Sunday, July 26, 2009

Double Bagger

One bit of clarification I found on the "Ask a Guy" forum was the definition of the term "Double Bagger." Actually, I found 2 complementary definitions. It's either dating a woman so ugly you put two paper bags over her head - the second in case the first one breaks. The other: you put one bag over her head and the other over yours, in case hers breaks.

Now this story is apropos of nothing other than I pulled a double bagger of my own Saturday when I got invited out to lunch with someone after accepting the invite to see Queensryche that evening. In an effort to prove myself after last week's dating debacle, I went for it and did back-to-back dates in a single day - a first even for me.

I met the Insitg8tor (that was his vanity license plate number) at a lake-side beach and boardwalk in central New Hampshire. He was well-put-together, chatty and not unpleasant company as we tooled around town in his BMW convertible on a rare sunny day this dreary summer. He works in the construction trade and offered to tour me around a part of the island I had never been - a circle of million dollar oceanfront homes he had worked on variously over the years. Because of this, he knew which ones were for sale and vacant. We pulled into the first driveway and looked out over the abandoned dock and lake-front. "Can we go sit on the dock?" I asked, and knowing the homes were unoccupied and for sale, the Instig8tor agreed.
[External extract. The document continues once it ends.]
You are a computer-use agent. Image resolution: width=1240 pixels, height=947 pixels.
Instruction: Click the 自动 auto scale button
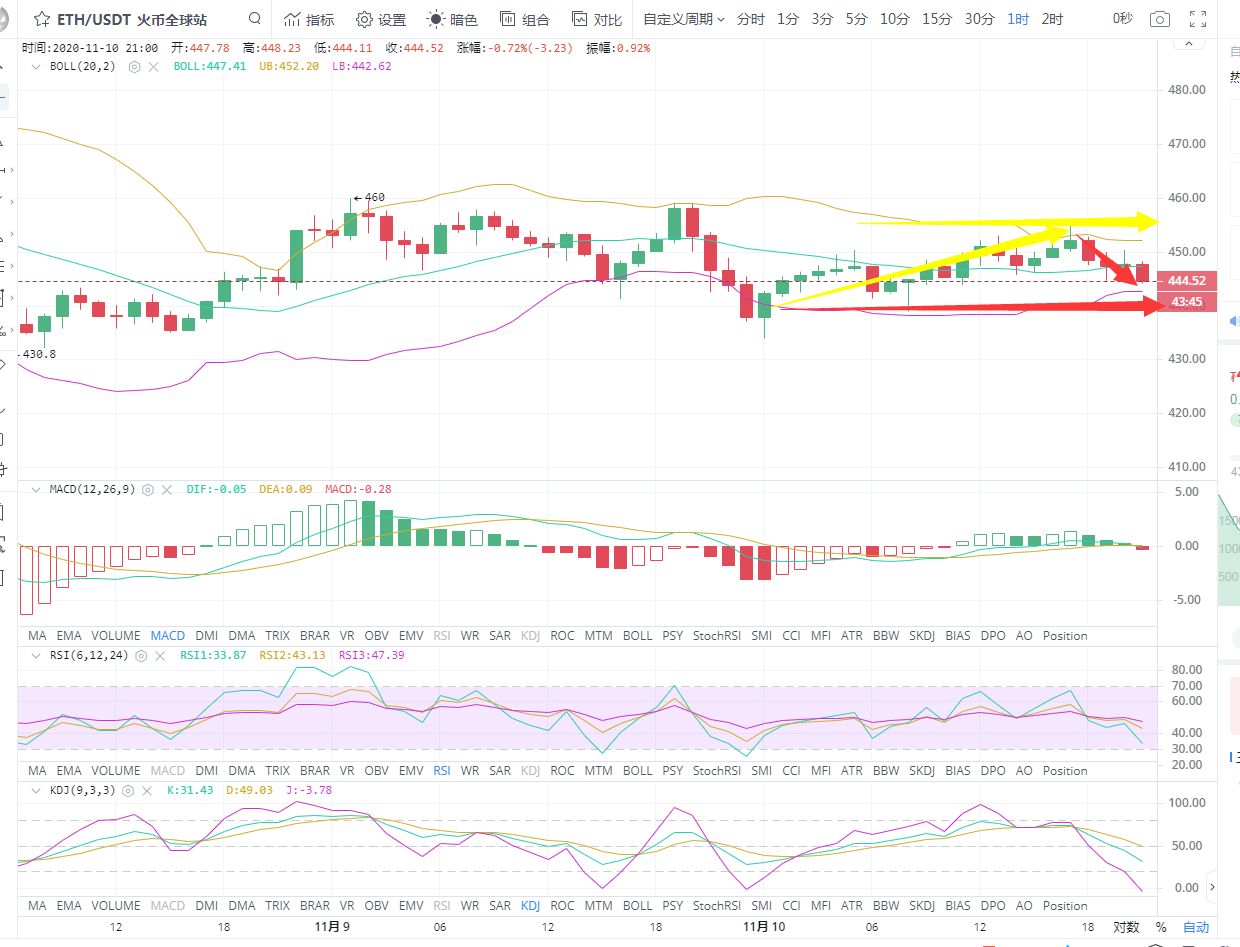(x=1196, y=927)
We sat in over sized Adirondack Chairs as the choppy waters lapped up over the teak decking at our feet.

The first house was so much fun I insisted on doing the same with 2 other houses, each time imagining having the money to buy a second home for $6.8 million. So we were the waterfront vacation-home crashers for the afternoon - sitting in the sun and stealing the views. We knew if anyone questioned us - with his BMW sitting in the drive way - we could convincingly say we saw the for sale sign and decided to take a look to see if we were interested in buying the place.

We had a lot of fun although I admit he did most of the talking. The Rules would approve - I let him go on - and tried to look fascinated with his stories. He was mildly amusing and I wouldn't turn him down if he calls again.

Then I scooted over to the ocean to meet up with bachelor #2 Mark, with Queensryche tickets in hand. We took in dinner and drinks at a rooftop deck as the sun set and meandered over to the site of the concert. After being ID'd and frisked (not kidding) we presented the tickets and were told they were for another night - that's right, we got the date wrong.

You can tell a lot about a person by how they react to a change in plans. I turned to Mark and said "Time to play Skee Ball!" which we did in the nearby arcade. He didn't talk about himself all evening and even asked a few questions about me. How refreshing!

And while he was a good looking man, I have to ask Tammy what edition of GQ she has been reading. He reminded me of a cross between Steve Martin and Phil Hartman. And he didn't have a provoking vanity license plate - so I think if I had to choose, I'm going with #2.

I got home around 1am and thought about my over-ambitious-as-usual plans of that day. Tammy called to ask how things went. "I wanted to introduce you to a nice guy because your nice guy meter seems to be broken," she chided me. She's right. Time to take the bag off my head and pay attention.